Noch ein paar Wochen nach einem Infekt zu husten, ist nicht ungewöhnlich. Chronische Symptome können aber auch andere gesundheitliche Gründe haben als einen HNO-Infekt.
Physiologisch betrachtet handelt es sich bei Husten um einen Schutzreflex, der dazu dient, die Atemwege von Fremdkörpern, Staub, potenziell gefährlichen Substanzen sowieentzündlichem Sekret zu befreien“, erklärt Dr. Ivan Fedak, Chronic Cough Center, Klinische Abteilung für Pulmologie, MedUni Wien, im Fachmagazin „Ärzte Krone“.
Sogar Rippenbrüche kommen vor
Eine wichtige Funktion also und weitverbreitet, aber für Patienten unter Umständen extrem belastend. Dr. Fedak: „Starker Hustenreiz kann zu unangenehmen Komplikationen führen, darunter ungewollter Harnverlust oder sogar Rippenfrakturen.“
Soziale und berufliche Aspekte einbeziehen
Außerdem ist darauf zu achten, ob der Husten akut oder chronisch auftritt. Als chronisch gilt Husten, der länger als acht Wochen andauert. Das bedarf ärztlicher Abklärung. „Neben Vorerkrankungen und Medikation müssen soziale und berufliche Aspekte beleuchtet werden. Bestehen Zusammenhänge in Bezug zu Arbeitsplatz oder Wohnortwechsel, Symptome bei anderen Haushaltsmitgliedern, zeitliches oder situatives Auftreten (z. B. beim Einschlafen, nach dem Aufstehen, nach Belastung usw.)?“, so Dr. Fedak zur Anamnese.

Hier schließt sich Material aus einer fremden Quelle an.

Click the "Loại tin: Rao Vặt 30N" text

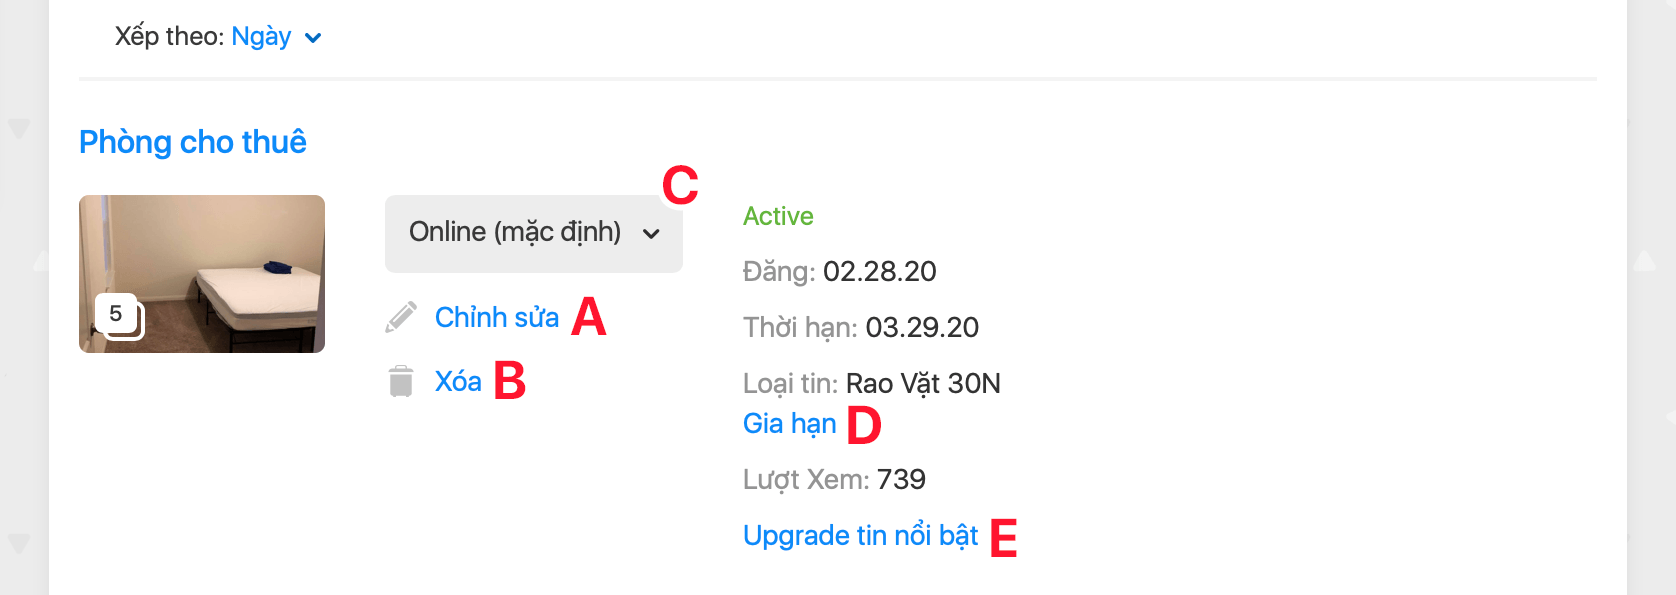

Dazu kommt mittlerweile, dass etwa die Hälfte der Patienten nach einer SARS-CoV-2-Infektion noch nach drei Wochen über Husten klagt, bei fast einem Drittel kommt es sogar zu einer Chronifizierung.
Auch Reflux, Sodbrennen, ist Auslöser
Zu den häufigsten Auslösern von chronischem Husten zählen Asthma, Reflux (Sodbrennen) und das Hustensyndrom der oberen Atemwege. Eine alleinige pneumologische Expertise reicht für die Abklärung und Behandlung oft nicht aus. Die Abklärung sollte daher in enger Kooperation mit dem HNO-Arzt und dem Gastroenterologen erfolgen. Auch radiologische, kardiologische, neurologische und schlafmedizinische Untersuchungen müssen bei Bedarf in Betracht gezogen werden.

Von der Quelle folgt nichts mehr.